EXERCISE BRIEF = Swap "computer-use agent" for "screen assistant" everywhere in the lines below, and leave everything else unchanged.

Text and element pointing lines

——

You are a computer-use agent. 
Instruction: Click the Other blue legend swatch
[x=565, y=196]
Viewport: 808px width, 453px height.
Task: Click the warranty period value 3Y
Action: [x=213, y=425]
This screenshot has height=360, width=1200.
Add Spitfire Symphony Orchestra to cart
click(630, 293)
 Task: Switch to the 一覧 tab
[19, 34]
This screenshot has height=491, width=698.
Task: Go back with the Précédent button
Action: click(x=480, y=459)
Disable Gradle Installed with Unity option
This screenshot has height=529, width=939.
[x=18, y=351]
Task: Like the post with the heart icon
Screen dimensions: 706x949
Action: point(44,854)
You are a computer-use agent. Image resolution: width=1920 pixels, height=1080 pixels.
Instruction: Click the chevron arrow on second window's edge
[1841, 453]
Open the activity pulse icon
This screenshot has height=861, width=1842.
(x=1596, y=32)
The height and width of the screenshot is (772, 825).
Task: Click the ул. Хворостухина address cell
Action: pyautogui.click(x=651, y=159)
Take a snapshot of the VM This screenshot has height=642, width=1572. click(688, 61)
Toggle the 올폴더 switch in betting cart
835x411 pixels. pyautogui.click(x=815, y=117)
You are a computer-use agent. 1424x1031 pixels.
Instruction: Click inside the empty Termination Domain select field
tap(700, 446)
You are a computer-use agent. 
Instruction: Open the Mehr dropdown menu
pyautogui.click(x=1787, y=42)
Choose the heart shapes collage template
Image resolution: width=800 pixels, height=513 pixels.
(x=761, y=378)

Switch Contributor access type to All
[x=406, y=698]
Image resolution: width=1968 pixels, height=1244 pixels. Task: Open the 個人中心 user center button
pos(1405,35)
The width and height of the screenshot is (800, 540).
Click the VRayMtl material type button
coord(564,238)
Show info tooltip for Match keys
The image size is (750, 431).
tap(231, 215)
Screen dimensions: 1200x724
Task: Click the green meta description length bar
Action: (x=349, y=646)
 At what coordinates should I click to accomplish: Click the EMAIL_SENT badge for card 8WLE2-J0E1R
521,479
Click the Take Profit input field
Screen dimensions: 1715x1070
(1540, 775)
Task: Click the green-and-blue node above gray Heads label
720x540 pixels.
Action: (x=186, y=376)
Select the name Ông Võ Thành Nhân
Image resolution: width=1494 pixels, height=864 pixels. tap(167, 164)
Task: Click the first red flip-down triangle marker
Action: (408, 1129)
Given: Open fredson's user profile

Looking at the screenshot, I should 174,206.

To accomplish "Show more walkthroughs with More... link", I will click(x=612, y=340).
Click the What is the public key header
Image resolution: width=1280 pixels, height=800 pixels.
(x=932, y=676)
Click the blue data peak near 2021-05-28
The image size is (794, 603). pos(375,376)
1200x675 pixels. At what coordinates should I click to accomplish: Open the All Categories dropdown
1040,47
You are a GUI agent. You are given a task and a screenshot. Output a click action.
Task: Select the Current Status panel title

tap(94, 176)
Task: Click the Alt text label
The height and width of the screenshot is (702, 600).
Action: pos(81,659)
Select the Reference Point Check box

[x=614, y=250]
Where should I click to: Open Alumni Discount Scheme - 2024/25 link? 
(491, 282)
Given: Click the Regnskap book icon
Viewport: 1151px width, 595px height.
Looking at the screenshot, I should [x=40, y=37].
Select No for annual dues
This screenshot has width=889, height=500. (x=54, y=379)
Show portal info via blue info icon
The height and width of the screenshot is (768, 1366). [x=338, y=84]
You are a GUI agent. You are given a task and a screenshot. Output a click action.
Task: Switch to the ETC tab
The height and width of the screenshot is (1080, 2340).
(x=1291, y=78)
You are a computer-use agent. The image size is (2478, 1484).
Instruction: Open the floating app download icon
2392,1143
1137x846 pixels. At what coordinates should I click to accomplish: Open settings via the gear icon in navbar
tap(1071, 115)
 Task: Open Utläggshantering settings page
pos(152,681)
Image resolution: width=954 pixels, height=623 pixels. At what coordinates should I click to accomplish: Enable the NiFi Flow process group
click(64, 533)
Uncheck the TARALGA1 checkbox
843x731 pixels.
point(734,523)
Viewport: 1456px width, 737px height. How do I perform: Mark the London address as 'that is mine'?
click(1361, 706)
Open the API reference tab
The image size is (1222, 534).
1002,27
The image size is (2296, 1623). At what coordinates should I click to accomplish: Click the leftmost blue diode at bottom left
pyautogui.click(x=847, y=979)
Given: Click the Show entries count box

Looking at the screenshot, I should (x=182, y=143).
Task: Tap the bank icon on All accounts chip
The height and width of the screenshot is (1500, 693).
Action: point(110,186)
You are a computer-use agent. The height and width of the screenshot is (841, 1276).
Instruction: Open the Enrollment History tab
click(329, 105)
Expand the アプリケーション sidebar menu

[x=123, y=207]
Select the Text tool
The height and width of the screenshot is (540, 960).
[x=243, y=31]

——

PROBLEM SOLUTION =
You are a screen assistant. 
Instruction: Click the Other blue legend swatch
[x=565, y=196]
Viewport: 808px width, 453px height.
Task: Click the warranty period value 3Y
Action: [x=213, y=425]
This screenshot has height=360, width=1200.
Add Spitfire Symphony Orchestra to cart
click(630, 293)
 Task: Switch to the 一覧 tab
[19, 34]
This screenshot has height=491, width=698.
Task: Go back with the Précédent button
Action: click(x=480, y=459)
Disable Gradle Installed with Unity option
This screenshot has height=529, width=939.
[x=18, y=351]
Task: Like the post with the heart icon
Screen dimensions: 706x949
Action: point(44,854)
You are a screen assistant. Image resolution: width=1920 pixels, height=1080 pixels.
Instruction: Click the chevron arrow on second window's edge
[1841, 453]
Open the activity pulse icon
This screenshot has height=861, width=1842.
(x=1596, y=32)
The height and width of the screenshot is (772, 825).
Task: Click the ул. Хворостухина address cell
Action: pyautogui.click(x=651, y=159)
Take a snapshot of the VM This screenshot has height=642, width=1572. click(688, 61)
Toggle the 올폴더 switch in betting cart
835x411 pixels. pyautogui.click(x=815, y=117)
You are a screen assistant. 1424x1031 pixels.
Instruction: Click inside the empty Termination Domain select field
tap(700, 446)
You are a screen assistant. 
Instruction: Open the Mehr dropdown menu
pyautogui.click(x=1787, y=42)
Choose the heart shapes collage template
Image resolution: width=800 pixels, height=513 pixels.
(x=761, y=378)

Switch Contributor access type to All
[x=406, y=698]
Image resolution: width=1968 pixels, height=1244 pixels. Task: Open the 個人中心 user center button
pos(1405,35)
The width and height of the screenshot is (800, 540).
Click the VRayMtl material type button
coord(564,238)
Show info tooltip for Match keys
The image size is (750, 431).
tap(231, 215)
Screen dimensions: 1200x724
Task: Click the green meta description length bar
Action: (x=349, y=646)
 At what coordinates should I click to accomplish: Click the EMAIL_SENT badge for card 8WLE2-J0E1R
521,479
Click the Take Profit input field
Screen dimensions: 1715x1070
(1540, 775)
Task: Click the green-and-blue node above gray Heads label
720x540 pixels.
Action: (x=186, y=376)
Select the name Ông Võ Thành Nhân
Image resolution: width=1494 pixels, height=864 pixels. tap(167, 164)
Task: Click the first red flip-down triangle marker
Action: (408, 1129)
Given: Open fredson's user profile

Looking at the screenshot, I should 174,206.

To accomplish "Show more walkthroughs with More... link", I will click(x=612, y=340).
Click the What is the public key header
Image resolution: width=1280 pixels, height=800 pixels.
(x=932, y=676)
Click the blue data peak near 2021-05-28
The image size is (794, 603). pos(375,376)
1200x675 pixels. At what coordinates should I click to accomplish: Open the All Categories dropdown
1040,47
You are a GUI agent. You are given a task and a screenshot. Output a click action.
Task: Select the Current Status panel title

tap(94, 176)
Task: Click the Alt text label
The height and width of the screenshot is (702, 600).
Action: pos(81,659)
Select the Reference Point Check box

[x=614, y=250]
Where should I click to: Open Alumni Discount Scheme - 2024/25 link? 
(491, 282)
Given: Click the Regnskap book icon
Viewport: 1151px width, 595px height.
Looking at the screenshot, I should [x=40, y=37].
Select No for annual dues
This screenshot has width=889, height=500. (x=54, y=379)
Show portal info via blue info icon
The height and width of the screenshot is (768, 1366). [x=338, y=84]
You are a GUI agent. You are given a task and a screenshot. Output a click action.
Task: Switch to the ETC tab
The height and width of the screenshot is (1080, 2340).
(x=1291, y=78)
You are a screen assistant. The image size is (2478, 1484).
Instruction: Open the floating app download icon
2392,1143
1137x846 pixels. At what coordinates should I click to accomplish: Open settings via the gear icon in navbar
tap(1071, 115)
 Task: Open Utläggshantering settings page
pos(152,681)
Image resolution: width=954 pixels, height=623 pixels. At what coordinates should I click to accomplish: Enable the NiFi Flow process group
click(64, 533)
Uncheck the TARALGA1 checkbox
843x731 pixels.
point(734,523)
Viewport: 1456px width, 737px height. How do I perform: Mark the London address as 'that is mine'?
click(1361, 706)
Open the API reference tab
The image size is (1222, 534).
1002,27
The image size is (2296, 1623). At what coordinates should I click to accomplish: Click the leftmost blue diode at bottom left
pyautogui.click(x=847, y=979)
Given: Click the Show entries count box

Looking at the screenshot, I should (x=182, y=143).
Task: Tap the bank icon on All accounts chip
The height and width of the screenshot is (1500, 693).
Action: point(110,186)
You are a screen assistant. The height and width of the screenshot is (841, 1276).
Instruction: Open the Enrollment History tab
click(329, 105)
Expand the アプリケーション sidebar menu

[x=123, y=207]
Select the Text tool
The height and width of the screenshot is (540, 960).
[x=243, y=31]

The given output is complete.